Move over Lydia, a new Ko is coming to LPGA

By Randall MellNovember 22, 2017, 5:11 pm

Another gifted young South Korean will be joining the LPGA ranks next year.

Jin Young Ko, the Korean LPGA Tour star, informed the American-based LPGA on Sunday night that she will be taking up membership next year. Ko earned the right by winning the LPGA’s KEB Hana Bank Championship as a nonmember in South Korea in October.

Ko, 22, no relation to Lydia Ko, first burst on to the international spotlight with her run into contention at the Ricoh Women’s British Open at Turnberry two years ago. She led there through 54 holes, with Inbee Park overtaking her in the final round to win.

With 10 KLPGA Tour titles, three in each of the last two seasons, Ko has risen to No. 19 in the Rolex Women’s World Rankings.

Ko told Sunday afternoon that she was struggling over the decision, with a Monday deadline looming.

“It’s a difficult decision to leave home,” Ko said after the final round of the CME Group Tour Championship in Naples, when she was still undecided. “The travelling far away, on my own, the loneliness, that’s what is difficult.”

Ko will be the favorite to win the LPGA’s Louise Suggs Rolex Rookie of the Year Award next year. South Koreans have won that award the last three years. Sung Hyun Park won it this year, In Gee Chun last year and Sei Young Kim in 2015. South Korean-born players have won the last four, with New Zealand’s Lydia Ko winning it in 2014. Ko was born in South Korea and moved to New Zealand when she was 6.

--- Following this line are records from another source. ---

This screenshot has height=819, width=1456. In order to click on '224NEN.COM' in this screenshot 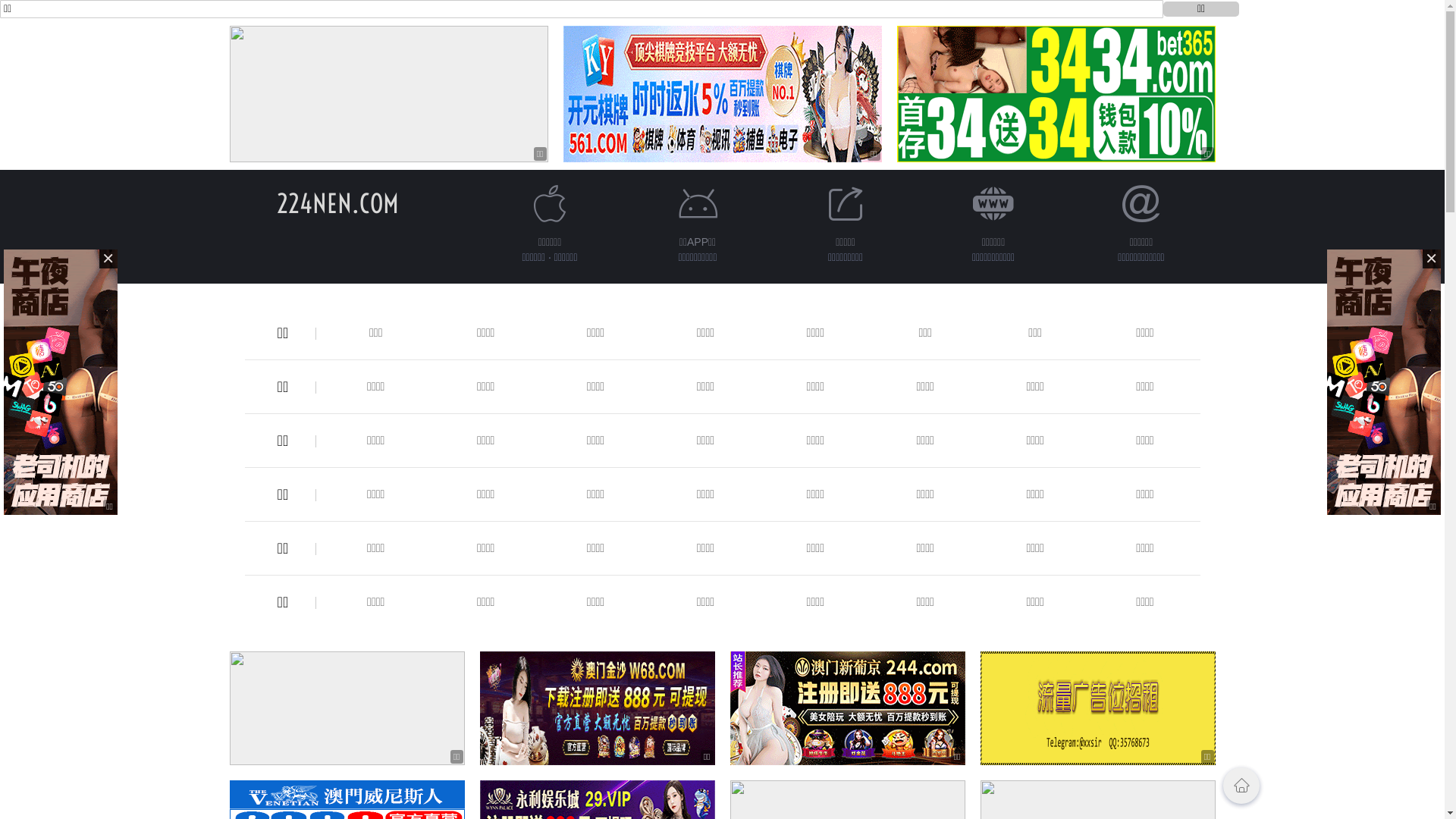, I will do `click(337, 202)`.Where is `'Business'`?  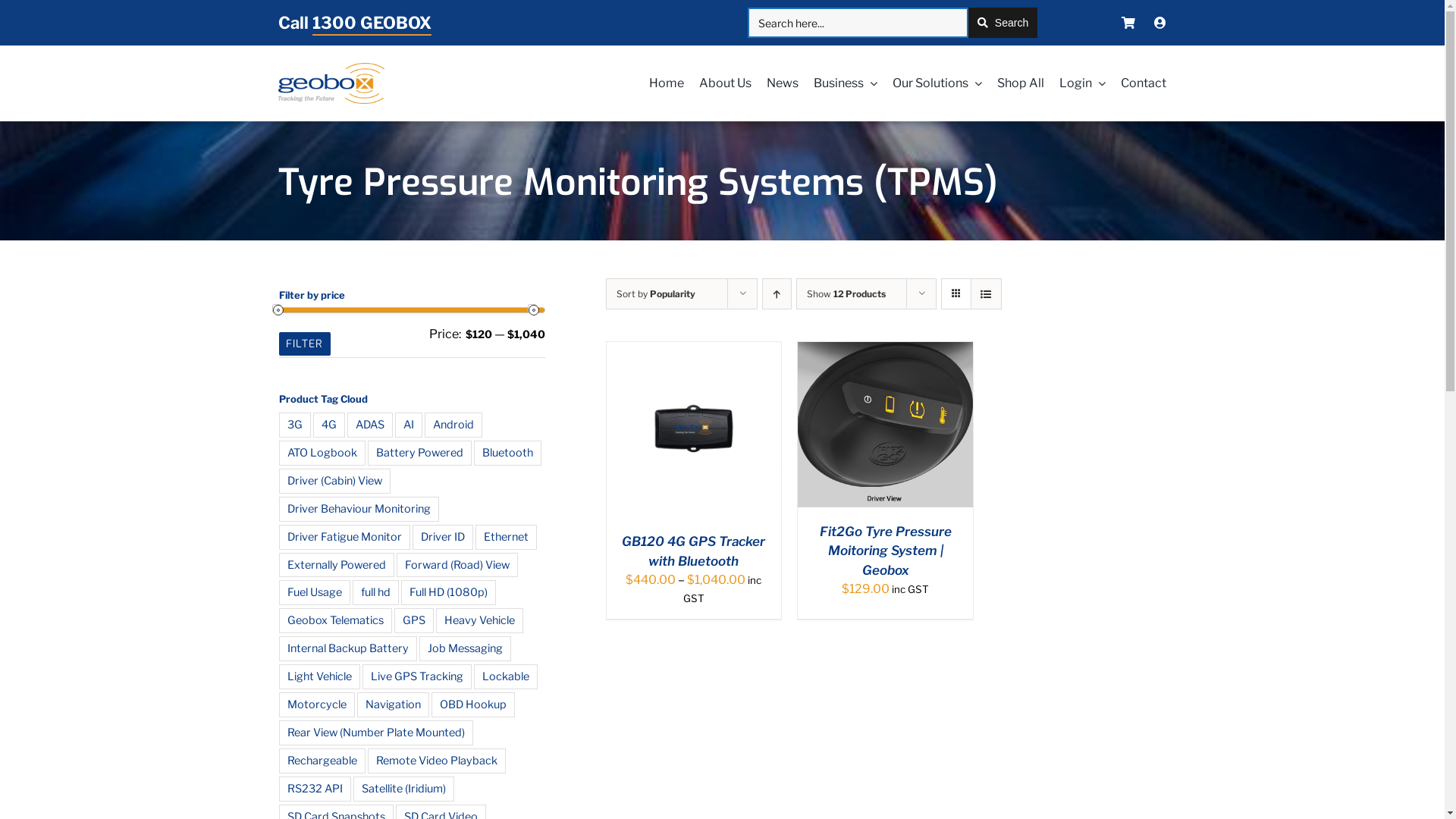
'Business' is located at coordinates (836, 83).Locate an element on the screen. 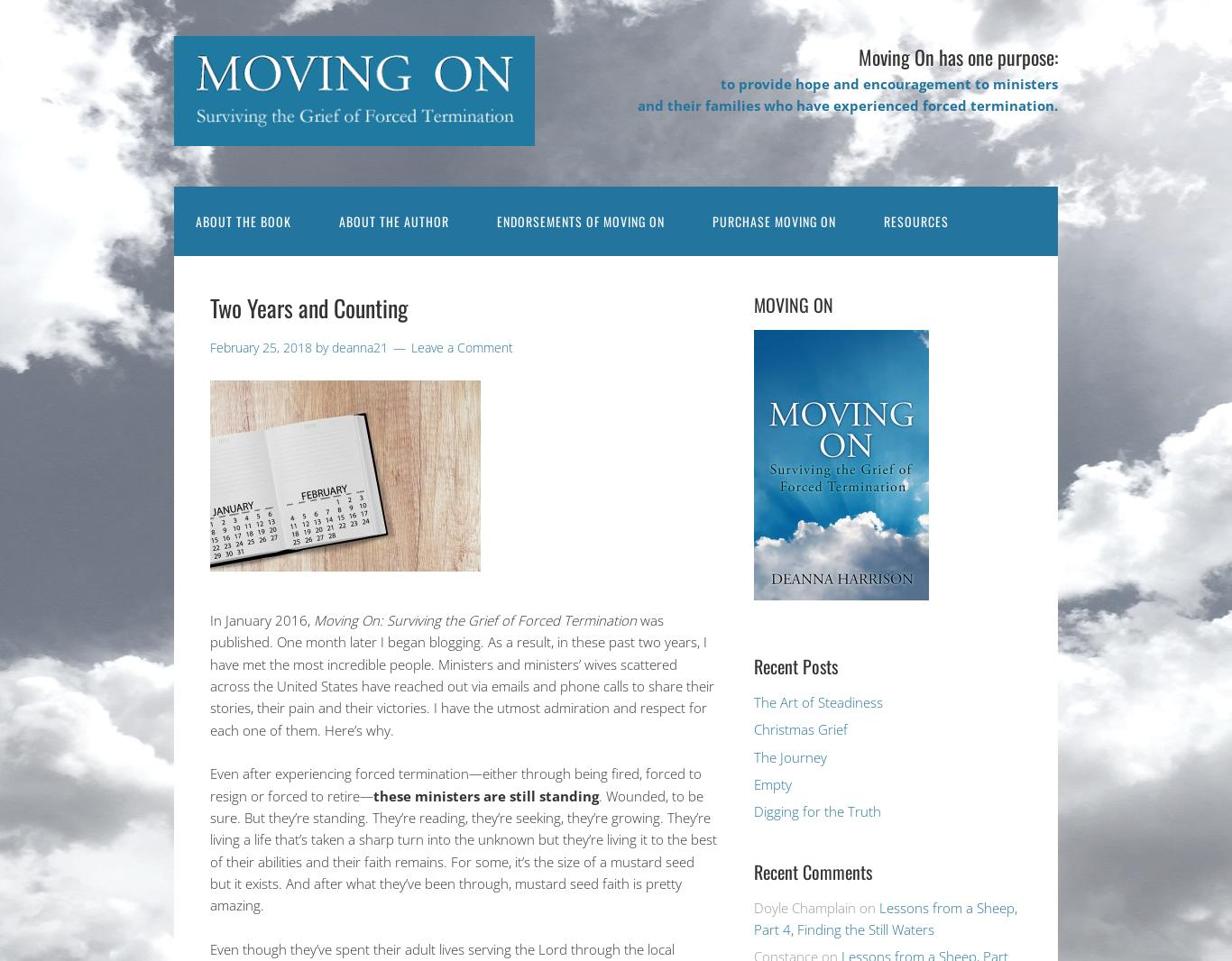 The image size is (1232, 961). 'Purchase Moving On' is located at coordinates (773, 220).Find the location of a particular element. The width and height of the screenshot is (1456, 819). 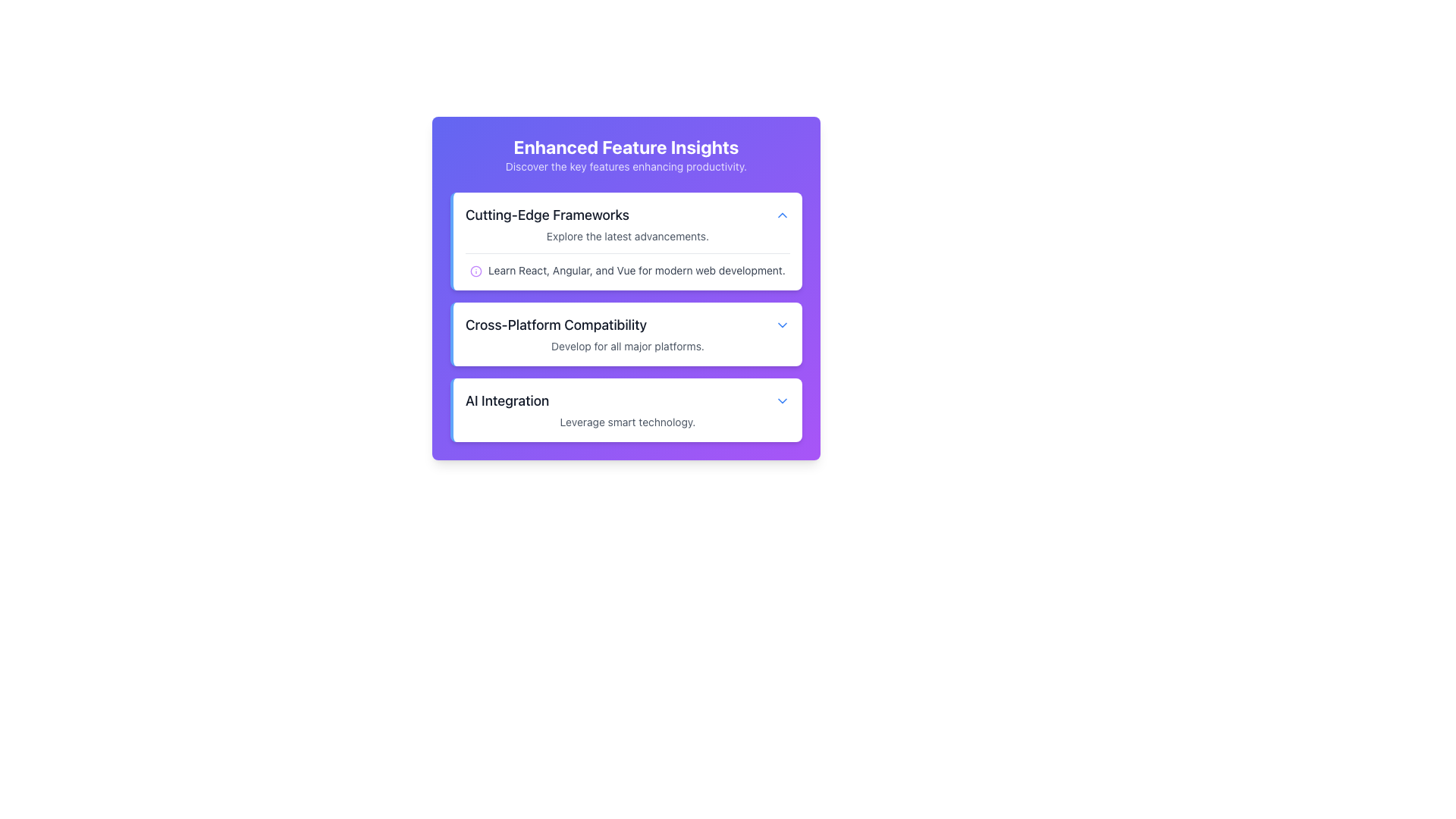

the chevron icon indicating collapsibility for the 'Cross-Platform Compatibility' section is located at coordinates (783, 324).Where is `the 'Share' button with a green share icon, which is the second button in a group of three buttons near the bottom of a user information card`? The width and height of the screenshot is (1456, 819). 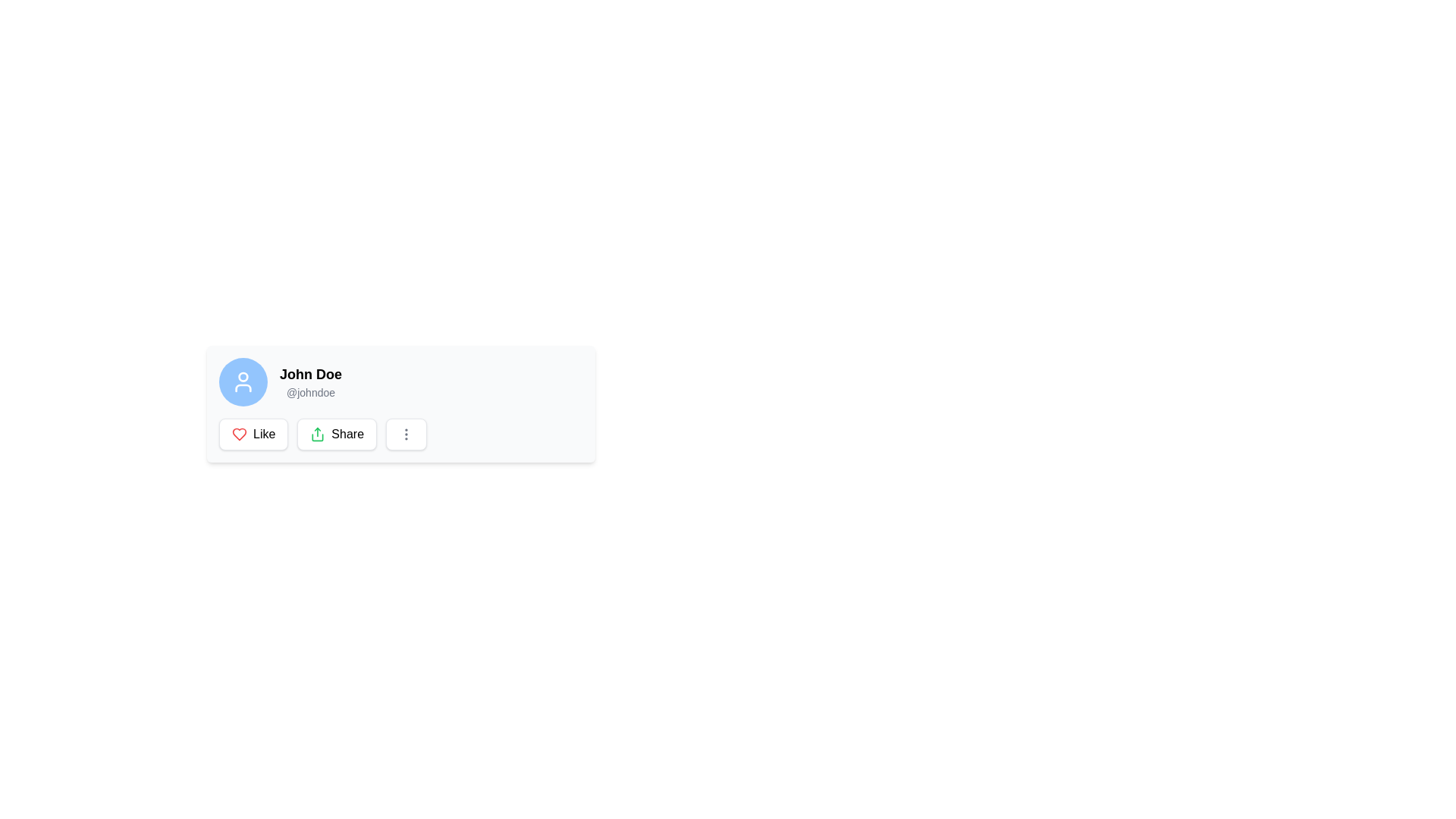
the 'Share' button with a green share icon, which is the second button in a group of three buttons near the bottom of a user information card is located at coordinates (336, 435).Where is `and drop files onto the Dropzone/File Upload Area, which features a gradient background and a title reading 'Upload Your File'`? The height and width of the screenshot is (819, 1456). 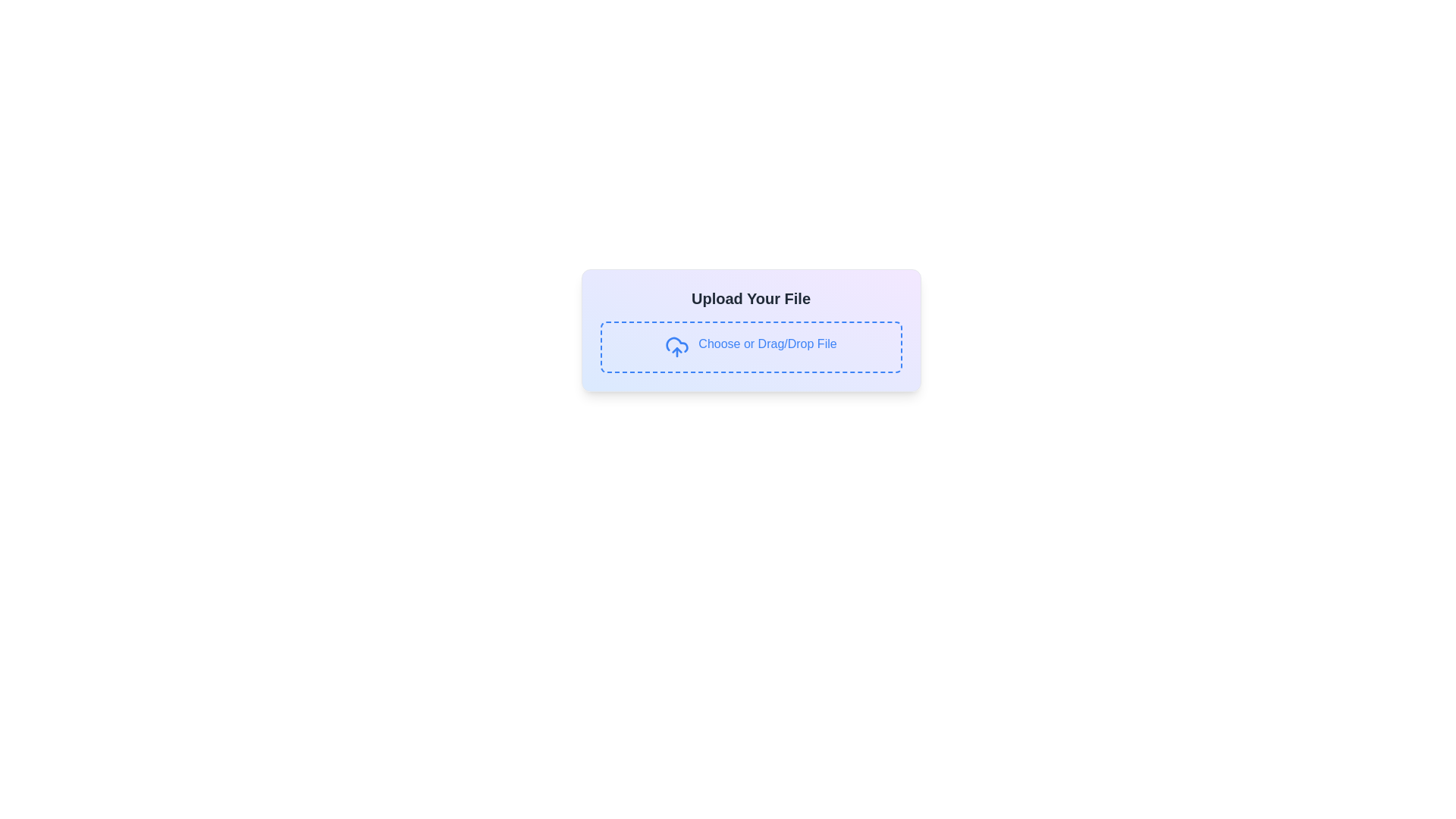
and drop files onto the Dropzone/File Upload Area, which features a gradient background and a title reading 'Upload Your File' is located at coordinates (751, 329).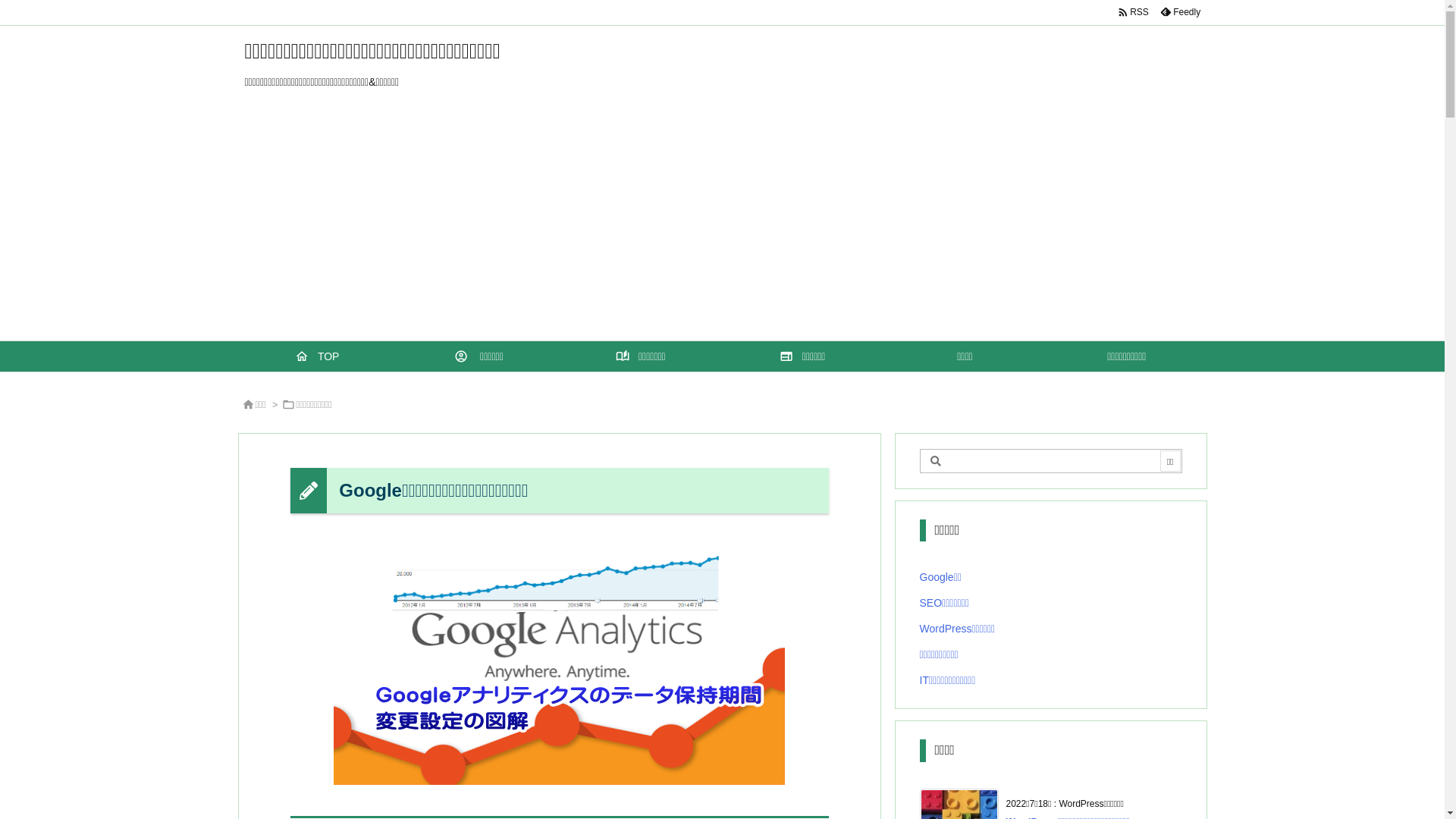 Image resolution: width=1456 pixels, height=819 pixels. Describe the element at coordinates (1153, 11) in the screenshot. I see `'  Feedly '` at that location.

Ko released this statement through the LPGA on Wednesday: 

"It has been my dream since I was young to play on the LPGA Tour and I look forward to testing myself against the best players on a worldwide stage. I know it is going to be tough but making a first win as an LPGA member and winning the Rolex Rookie of the Year award would be two of the biggest goals I would like to achieve next year."